§ TASK REQUIREMENTS: Everything from the line containing "Where should I click to: Open the phone" to the close of the listing below should be retyped exactly, and nothing before it.
☆ ☆ ☆ ☆ ☆
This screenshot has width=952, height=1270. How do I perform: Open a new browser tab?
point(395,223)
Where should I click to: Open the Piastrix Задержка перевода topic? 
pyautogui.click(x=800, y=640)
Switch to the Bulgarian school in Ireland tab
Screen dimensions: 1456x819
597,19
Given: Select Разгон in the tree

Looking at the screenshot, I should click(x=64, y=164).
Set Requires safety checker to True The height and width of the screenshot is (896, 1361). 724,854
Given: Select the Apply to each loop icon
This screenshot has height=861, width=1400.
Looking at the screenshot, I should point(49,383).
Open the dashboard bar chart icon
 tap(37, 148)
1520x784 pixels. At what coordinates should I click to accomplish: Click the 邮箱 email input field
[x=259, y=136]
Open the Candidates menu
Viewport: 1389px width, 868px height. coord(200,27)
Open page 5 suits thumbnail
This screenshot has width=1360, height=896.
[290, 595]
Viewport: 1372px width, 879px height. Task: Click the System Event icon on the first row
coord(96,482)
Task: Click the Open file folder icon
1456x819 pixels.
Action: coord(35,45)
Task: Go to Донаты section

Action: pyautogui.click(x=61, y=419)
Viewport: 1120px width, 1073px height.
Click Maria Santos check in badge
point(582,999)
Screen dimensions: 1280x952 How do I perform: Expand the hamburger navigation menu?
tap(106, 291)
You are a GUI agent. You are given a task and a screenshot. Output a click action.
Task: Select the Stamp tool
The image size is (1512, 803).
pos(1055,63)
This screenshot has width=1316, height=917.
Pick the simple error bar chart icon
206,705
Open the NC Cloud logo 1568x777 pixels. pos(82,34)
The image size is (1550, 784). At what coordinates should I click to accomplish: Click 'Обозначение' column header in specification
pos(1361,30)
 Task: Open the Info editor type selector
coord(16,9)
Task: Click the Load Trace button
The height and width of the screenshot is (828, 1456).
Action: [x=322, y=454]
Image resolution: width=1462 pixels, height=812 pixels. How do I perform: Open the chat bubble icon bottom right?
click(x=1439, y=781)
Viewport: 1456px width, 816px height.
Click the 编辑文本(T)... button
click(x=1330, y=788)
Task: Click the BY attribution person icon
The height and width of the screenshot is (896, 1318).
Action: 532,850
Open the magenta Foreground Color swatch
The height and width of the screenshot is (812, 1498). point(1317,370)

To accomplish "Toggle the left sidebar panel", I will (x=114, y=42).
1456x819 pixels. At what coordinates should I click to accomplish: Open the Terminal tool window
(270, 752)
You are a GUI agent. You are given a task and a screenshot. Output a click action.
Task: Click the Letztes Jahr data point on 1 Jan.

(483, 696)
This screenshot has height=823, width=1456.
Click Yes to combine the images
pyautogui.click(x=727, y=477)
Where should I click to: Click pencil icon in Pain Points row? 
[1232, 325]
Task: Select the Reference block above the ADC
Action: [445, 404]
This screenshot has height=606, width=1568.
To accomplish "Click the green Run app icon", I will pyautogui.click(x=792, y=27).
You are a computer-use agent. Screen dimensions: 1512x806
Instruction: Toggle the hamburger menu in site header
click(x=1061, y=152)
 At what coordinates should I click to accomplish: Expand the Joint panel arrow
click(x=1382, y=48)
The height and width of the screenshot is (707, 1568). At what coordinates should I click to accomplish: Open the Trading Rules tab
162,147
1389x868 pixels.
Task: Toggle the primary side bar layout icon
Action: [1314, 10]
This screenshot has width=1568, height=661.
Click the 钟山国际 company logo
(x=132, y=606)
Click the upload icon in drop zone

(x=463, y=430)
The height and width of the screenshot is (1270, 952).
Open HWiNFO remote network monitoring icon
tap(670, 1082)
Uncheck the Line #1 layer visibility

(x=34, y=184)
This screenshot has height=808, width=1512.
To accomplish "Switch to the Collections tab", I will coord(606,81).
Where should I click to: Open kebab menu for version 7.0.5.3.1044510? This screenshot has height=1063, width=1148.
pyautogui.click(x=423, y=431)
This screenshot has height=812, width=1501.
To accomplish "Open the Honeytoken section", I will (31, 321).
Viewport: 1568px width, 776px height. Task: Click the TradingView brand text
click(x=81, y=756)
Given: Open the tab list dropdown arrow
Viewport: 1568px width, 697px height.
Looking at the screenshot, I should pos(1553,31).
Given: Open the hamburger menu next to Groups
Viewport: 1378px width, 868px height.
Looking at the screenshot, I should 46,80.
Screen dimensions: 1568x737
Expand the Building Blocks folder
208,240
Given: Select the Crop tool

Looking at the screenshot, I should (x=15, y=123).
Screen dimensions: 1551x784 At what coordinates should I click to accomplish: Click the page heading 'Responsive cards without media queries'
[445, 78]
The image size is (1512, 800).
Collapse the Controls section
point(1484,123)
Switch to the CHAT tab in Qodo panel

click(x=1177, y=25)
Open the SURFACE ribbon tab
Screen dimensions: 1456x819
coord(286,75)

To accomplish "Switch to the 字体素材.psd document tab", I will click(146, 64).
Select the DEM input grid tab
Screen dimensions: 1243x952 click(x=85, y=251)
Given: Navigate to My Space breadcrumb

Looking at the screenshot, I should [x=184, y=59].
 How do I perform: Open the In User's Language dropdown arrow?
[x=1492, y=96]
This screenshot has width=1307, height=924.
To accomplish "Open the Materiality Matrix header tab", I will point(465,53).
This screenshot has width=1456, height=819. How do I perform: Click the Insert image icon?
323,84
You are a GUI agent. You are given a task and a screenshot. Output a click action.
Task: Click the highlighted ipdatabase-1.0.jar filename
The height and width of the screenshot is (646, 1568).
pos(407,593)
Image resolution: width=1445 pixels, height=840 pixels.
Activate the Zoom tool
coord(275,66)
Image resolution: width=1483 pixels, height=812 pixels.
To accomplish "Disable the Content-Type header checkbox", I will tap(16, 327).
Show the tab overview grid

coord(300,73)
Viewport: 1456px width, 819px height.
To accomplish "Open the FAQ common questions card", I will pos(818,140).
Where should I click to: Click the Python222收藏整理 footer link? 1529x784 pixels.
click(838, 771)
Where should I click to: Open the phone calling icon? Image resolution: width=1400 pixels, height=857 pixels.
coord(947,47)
☆ ☆ ☆ ☆ ☆
§ TASK ANSWER:
Where should I click to: Open the phone calling icon? Image resolution: width=1400 pixels, height=857 pixels.
coord(947,47)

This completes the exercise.